図面といってもメーカーの書庫の原図をスキャンしたものではなくて、青焼きの図面をスキャンしたもののようだ。ということでかすれやゆがみがある。入手した主翼座標図面も文字がつぶれていて悩ましい。不完全な情報から全体を推測するという行為は、何かしら遺跡を発掘する考古学者のような心境である。ちとオーバーか?で、結果は図1を。

図1.主翼


ルートコード(機体中心の仮想)実長はぴったり100インチである。どういう訳だか「精密図面を読む[1]」(酣燈社刊)では103インチとしているし「MODEL AIRPLANE NEWS」のNYE氏の図面では102インチとしています。
翼厚比はルート(機体中心の仮想断面)で12.98%、翼端(エルロンの外端=21番リブ)では7.65%です。変化の度合いは前に述べたように非線形に変化していて、前から見る翼厚分布はわずかにふっくらしたカーブを描きます。
翼型はNACA4字シリーズですがmaxキャンバー位置を20%にしています。ということで翼座標は計算できます。主翼の基準線は主桁(左右一直線で胴体基準線に直角)の中心に採っています。取付角はルート〜上反角始まる点まで2°、21番リブで-8'のねじり下げ。捻り下げ角は翼幅方向にほぼリニアに変化しているのですが、コード長が楕円分布なので前後縁線は緩やかなカーブを描いています。

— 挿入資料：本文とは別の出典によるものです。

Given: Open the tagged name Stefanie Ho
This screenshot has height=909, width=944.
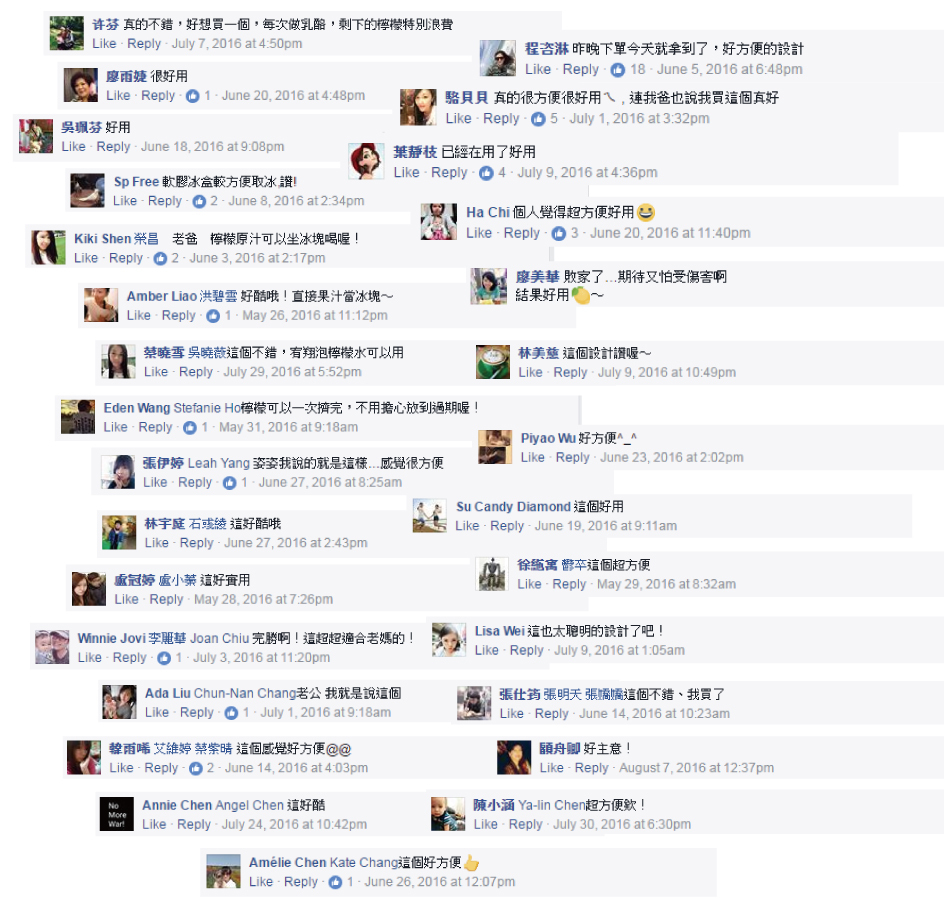Looking at the screenshot, I should click(207, 408).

この当時の機体では零戦の主翼が複雑な形状(サインカーブ状の捩り下げ、一様でない翼厚分布)で有名ですが、スピットもなかなかな物ですね。
主翼取付基準点は機体基準線から25.0インチ下。上反角は基準線で中心から31インチの点から6°。上反角というと前縁を基準として描いている図面をよく見ますが、大抵どこかにある図面上の基準線に対して定義されることが多いようです。まあほとんど変わらないんですが。あと上反角が切り替わる点で前後縁線に不連続が生じるはずですが2番リブと3番リブの間で吸収している(誤魔化している?)ようです。主桁位置はルートで24.5%で前述のように左右一直線。最大翼厚近くに主桁位置を取っているのは桁ウェブの高さを大きくして(断面2次モーメント)構造を楽にするためですね。機銃取付との兼ね合いで必ずしも構造に最適な位置に主桁を置けない場合(Fw190なんかかなり前方に主桁を置いている)もあるのに楕円翼のおかげでうまく纏めています。
とにかく簡単な直線が少なくて当時の製図工は大変だっただろうなと言うのが感想ですね。作るにしても主翼前縁は翼端まで継ぎ目なしの一体成形で、大型のスキンストレッチャーか職人の手叩き出しかイングリッシュローラーでしごいたか、いずれにしても手間暇かかっています。低高度型(LF)、高高度型(HF)、翼面積を拡大した21型以降についてはまた後日。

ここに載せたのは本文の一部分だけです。